Vound Colorado, Ltd. Knowledge Base - Intella Assist: Using LiteLLM as an OpenAI-Compatible Proxy

Disclaimer

This guide is provided for demonstration purposes only. It is not production-ready: no security hardening, no service management, and no monitoring are included. If you plan to use this in production, you must review and implement proper security, performance, and reliability practices yourself.

What is LiteLLM?

LiteLLM is a lightweight proxy that exposes a uniform, OpenAI-compatible API for a wide range of Large Language Models (LLMs).

It allows you to:

Add features missing in some OpenAI APIs compatibility layers (e.g., response_format, retries, caching, logging).
Simplify integrations: change models without changing client code.

In short: LiteLLM is a universal translator between Intella Assist (which speaks “OpenAI API”) and the many different LLM providers available.

Why use LiteLLM with Intella Assist?

Intella Assist is designed around the OpenAI API. While many providers offer partial compatibility, differences often cause issues.

Example:

Anthropic Claude supports an OpenAI-style API but only partially. It does not support response_format, which Intella Assist requires for structured outputs.

👉 Proxying through LiteLLM fixes this — Claude then behaves as if it fully supports the OpenAI API.

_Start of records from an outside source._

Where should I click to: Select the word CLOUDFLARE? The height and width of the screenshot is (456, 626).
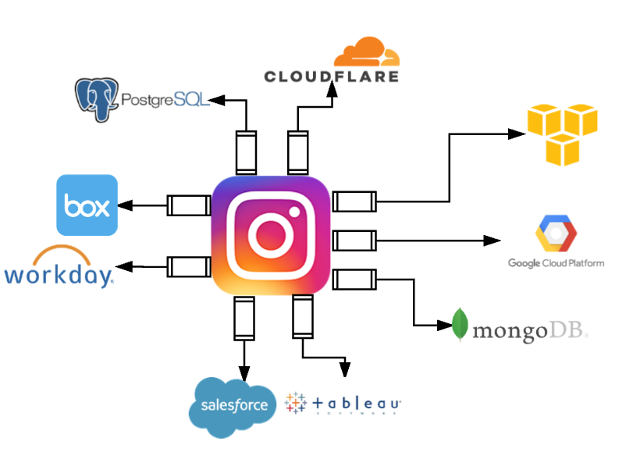(x=332, y=76)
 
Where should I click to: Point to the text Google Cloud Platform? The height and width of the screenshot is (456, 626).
(x=556, y=263)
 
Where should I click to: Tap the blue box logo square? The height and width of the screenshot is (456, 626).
(x=87, y=205)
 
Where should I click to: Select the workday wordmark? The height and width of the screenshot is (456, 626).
(x=59, y=275)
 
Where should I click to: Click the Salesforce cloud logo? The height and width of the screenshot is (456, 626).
(x=233, y=404)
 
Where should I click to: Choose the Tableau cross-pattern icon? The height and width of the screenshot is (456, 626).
(x=296, y=402)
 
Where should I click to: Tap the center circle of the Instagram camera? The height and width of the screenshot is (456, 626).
(x=270, y=236)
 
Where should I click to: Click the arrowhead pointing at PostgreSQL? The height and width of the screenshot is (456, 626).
(x=218, y=100)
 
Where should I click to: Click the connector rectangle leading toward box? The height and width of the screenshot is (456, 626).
(x=188, y=205)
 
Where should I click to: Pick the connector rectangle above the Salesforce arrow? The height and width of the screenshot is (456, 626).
(x=244, y=318)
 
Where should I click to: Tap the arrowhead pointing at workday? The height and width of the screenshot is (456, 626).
(x=126, y=267)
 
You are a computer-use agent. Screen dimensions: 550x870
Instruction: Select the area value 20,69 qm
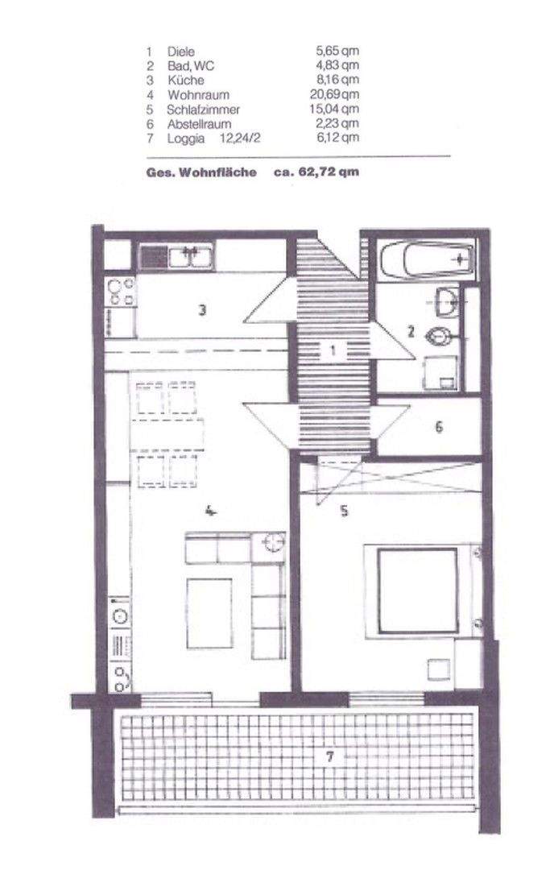[x=337, y=95]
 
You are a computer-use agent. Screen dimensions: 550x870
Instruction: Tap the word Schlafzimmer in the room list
[x=203, y=110]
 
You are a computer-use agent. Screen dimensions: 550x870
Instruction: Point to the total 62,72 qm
[x=328, y=172]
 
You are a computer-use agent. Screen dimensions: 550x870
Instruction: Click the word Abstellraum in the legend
[x=199, y=124]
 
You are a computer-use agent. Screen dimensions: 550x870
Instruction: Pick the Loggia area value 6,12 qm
[x=337, y=139]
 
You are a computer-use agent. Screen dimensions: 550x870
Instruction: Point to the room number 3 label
[x=204, y=309]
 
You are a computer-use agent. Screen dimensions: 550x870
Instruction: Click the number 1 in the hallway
[x=330, y=350]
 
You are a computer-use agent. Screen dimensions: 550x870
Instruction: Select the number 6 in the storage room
[x=439, y=427]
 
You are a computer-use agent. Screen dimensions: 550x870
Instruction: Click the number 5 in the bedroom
[x=344, y=510]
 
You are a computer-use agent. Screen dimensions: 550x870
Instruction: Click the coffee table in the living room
[x=209, y=612]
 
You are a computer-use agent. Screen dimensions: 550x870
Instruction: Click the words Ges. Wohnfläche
[x=201, y=172]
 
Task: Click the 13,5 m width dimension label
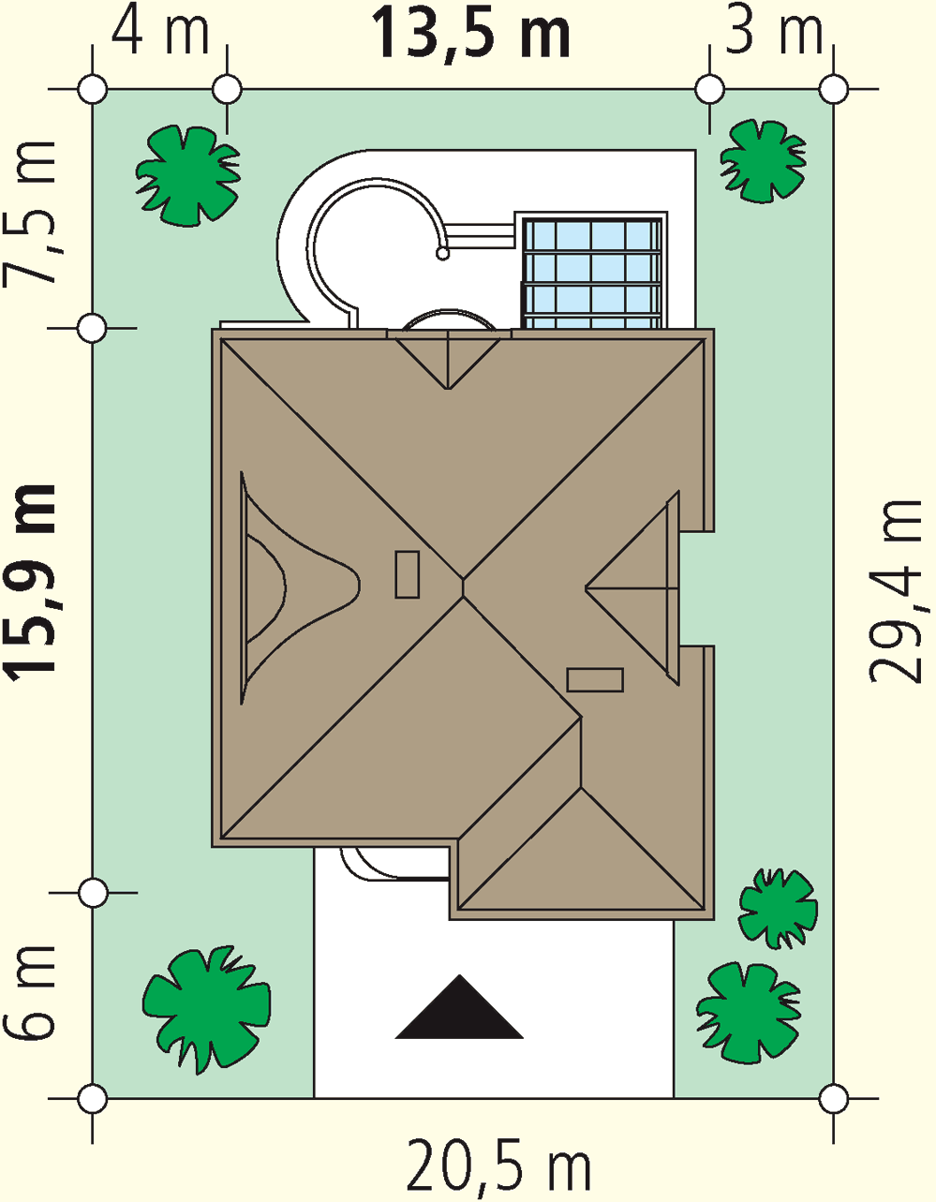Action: pyautogui.click(x=471, y=35)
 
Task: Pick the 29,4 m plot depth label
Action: pyautogui.click(x=896, y=592)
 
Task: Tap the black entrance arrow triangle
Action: pyautogui.click(x=459, y=1007)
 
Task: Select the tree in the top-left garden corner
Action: pyautogui.click(x=188, y=175)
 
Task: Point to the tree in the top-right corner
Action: pyautogui.click(x=763, y=161)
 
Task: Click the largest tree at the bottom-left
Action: pyautogui.click(x=207, y=1010)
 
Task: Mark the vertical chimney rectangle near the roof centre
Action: pyautogui.click(x=408, y=574)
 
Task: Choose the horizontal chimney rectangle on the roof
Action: pyautogui.click(x=595, y=680)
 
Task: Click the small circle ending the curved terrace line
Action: pyautogui.click(x=442, y=253)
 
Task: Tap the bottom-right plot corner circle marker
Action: pyautogui.click(x=834, y=1099)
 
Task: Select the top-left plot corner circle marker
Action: pyautogui.click(x=93, y=89)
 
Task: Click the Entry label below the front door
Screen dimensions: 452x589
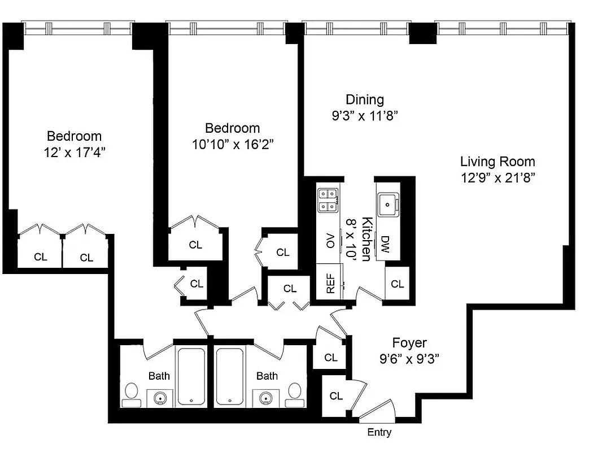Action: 379,433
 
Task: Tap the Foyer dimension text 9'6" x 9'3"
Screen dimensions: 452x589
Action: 409,358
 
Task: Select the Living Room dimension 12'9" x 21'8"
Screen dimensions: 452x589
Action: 497,177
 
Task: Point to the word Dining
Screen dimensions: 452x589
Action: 364,100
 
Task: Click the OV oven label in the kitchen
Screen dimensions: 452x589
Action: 331,240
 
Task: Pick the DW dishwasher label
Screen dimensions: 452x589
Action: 385,244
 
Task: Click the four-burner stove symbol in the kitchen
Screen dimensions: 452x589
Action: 328,200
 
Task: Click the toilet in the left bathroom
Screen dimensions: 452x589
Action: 132,393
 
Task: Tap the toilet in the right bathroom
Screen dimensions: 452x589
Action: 295,393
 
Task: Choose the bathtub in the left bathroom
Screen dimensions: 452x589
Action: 191,376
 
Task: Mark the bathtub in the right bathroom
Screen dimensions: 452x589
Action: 230,376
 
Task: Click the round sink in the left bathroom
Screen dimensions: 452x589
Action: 161,398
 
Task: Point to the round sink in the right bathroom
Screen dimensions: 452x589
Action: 265,398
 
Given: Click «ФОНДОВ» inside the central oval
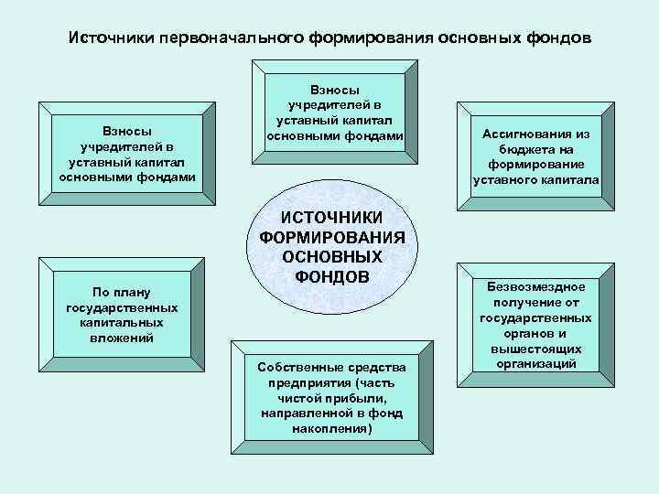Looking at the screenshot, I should [332, 276].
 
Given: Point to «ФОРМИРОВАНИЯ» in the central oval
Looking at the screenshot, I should [331, 237].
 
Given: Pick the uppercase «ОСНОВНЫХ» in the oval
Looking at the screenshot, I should [332, 256].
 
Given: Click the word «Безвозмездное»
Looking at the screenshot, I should [535, 286].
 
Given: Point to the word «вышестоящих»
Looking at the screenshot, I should [535, 349].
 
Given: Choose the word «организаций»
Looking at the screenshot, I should [535, 364].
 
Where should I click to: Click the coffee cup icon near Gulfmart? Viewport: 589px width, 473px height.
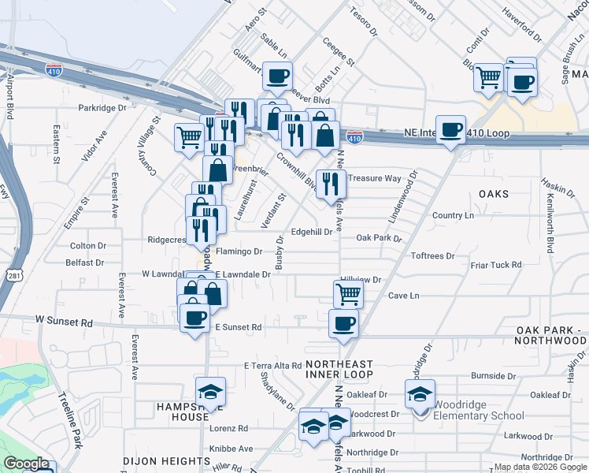(x=277, y=76)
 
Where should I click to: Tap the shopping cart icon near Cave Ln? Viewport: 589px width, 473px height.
(x=348, y=295)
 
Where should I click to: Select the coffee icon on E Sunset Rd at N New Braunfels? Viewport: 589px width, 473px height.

Other benefits of LiteLLM:

Centralized logging & monitoring.
Support for rate-limiting, retries, and caching.
Ability to switch providers with a single config change.

Installing LiteLLM on Ubuntu

Update your system
```
sudo apt update
sudo apt upgrade -y
```

Install Python and pip

sudo apt install python3 python3-pip -y

Create a virtual environment (recommended)

python3 -m venv ~/litellm-env
source ~/litellm-env/bin/activate

Install LiteLLM with proxy support
```
pip install "litellm[proxy]"
```
Set provider API keys (example for Anthropic)
```
export ANTHROPIC_API_KEY="YOUR_API_KEY"
```
(Add to ~/.bashrc to make permanent.)
Run LiteLLM with your chosen model
Example: Anthropic Claude 3.7 Sonnet
```
litellm --model anthropic/claude-3-7-sonnet-latest
```
By default, LiteLLM runs at:
```
http://0.0.0.0:4000/v1
```

Configuring Intella Assist

In Intella Connect/Investigator, go to:
Admin Dashboard → Settings → Intella Assist
Enter your LiteLLM endpoint:
```
http://<your-server-ip>:4000/v1
```
Provide an API key (any non-empty string, e.g. test-key).

LiteLLM itself does not enforce API keys, but Intella requires one.
Click Test integration to confirm.

Example Request

You can test LiteLLM directly:

curl http://localhost:4000/v1/chat/completions \
  -H "Content-Type: application/json" \
  -H "Authorization: Bearer dummy-key" \
  -d '{
    "model": "anthropic/claude-3-7-sonnet-latest",
    "messages": [{"role":"user","content":"Hello from Intella Assist!"}],
    "response_format": {"type": "json_object"}
  }'

LiteLLM forwards the request to Claude, applies response_format, and returns structured JSON — exactly what Intella Assist expects.

Summary

LiteLLM is a general-purpose OpenAI-compatible proxy.
In our example, Anthropic Claude works with response_format only when proxied through LiteLLM.

✅ You now have the conceptual overview of LiteLLM and a working Ubuntu example with Claude.